ASSIGNMENT ▸
Take the lines in the listing below from the line with "The image size is (940, 940)." up to and including the line with "Click the search input field beside To-Do" and set them down exactly, skipping pictures and adding nothing.

--- PROVIDED RECORDS Enclosed Below ---

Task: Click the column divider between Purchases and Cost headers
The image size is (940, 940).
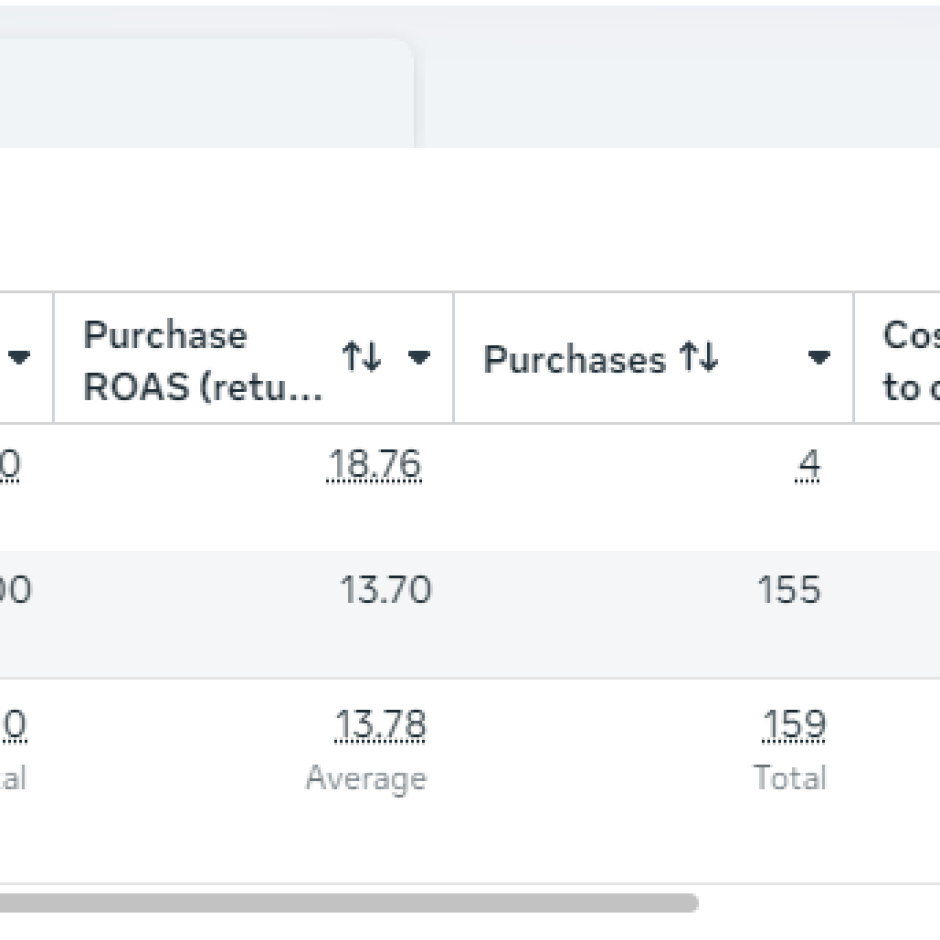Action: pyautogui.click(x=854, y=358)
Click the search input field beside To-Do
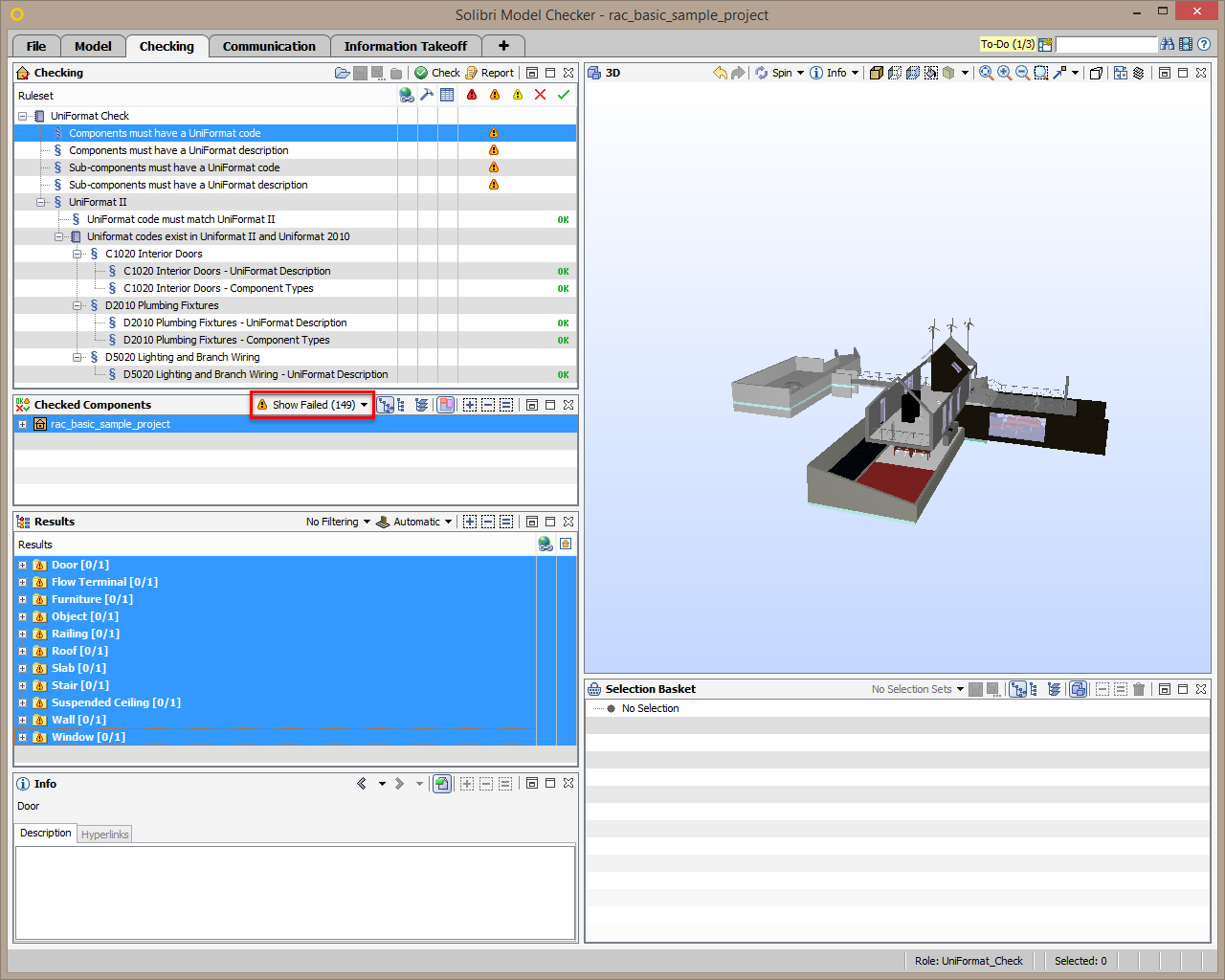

--- End of Enclosed PROVIDED RECORDS ---
--- PROVIDED RECORDS Enclosed Below ---

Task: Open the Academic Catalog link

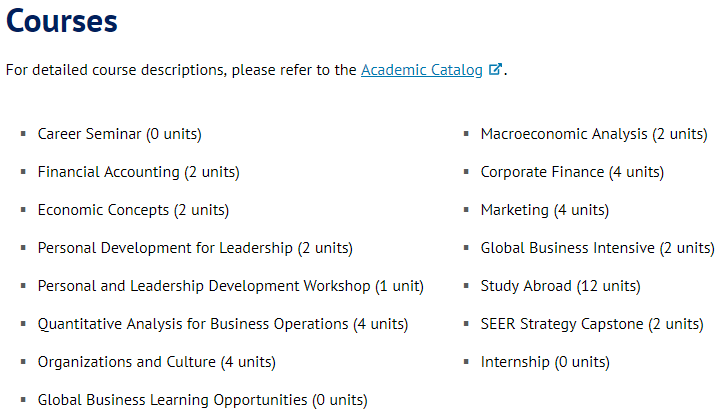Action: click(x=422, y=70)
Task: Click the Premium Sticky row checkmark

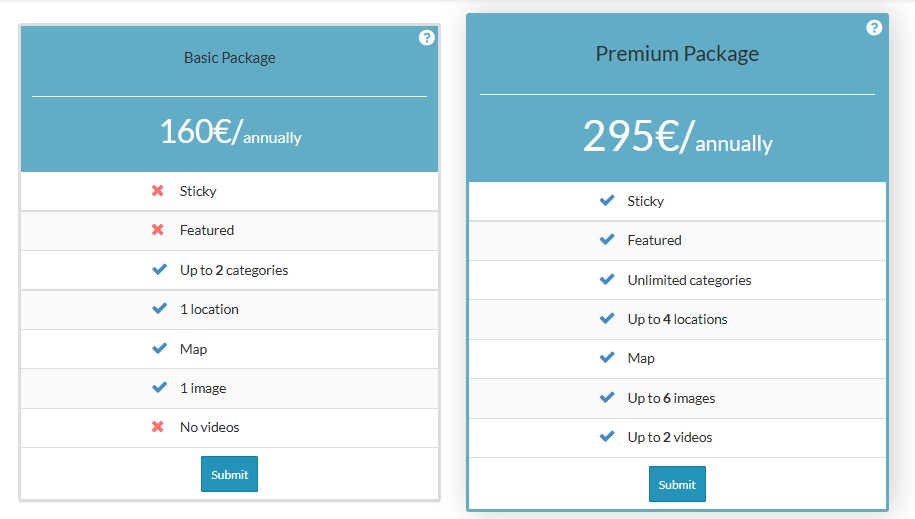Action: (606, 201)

--- End of Enclosed PROVIDED RECORDS ---

FINAL ANSWER ▸
The image size is (940, 940).
Action: pyautogui.click(x=854, y=358)
Click the search input field beside To-Do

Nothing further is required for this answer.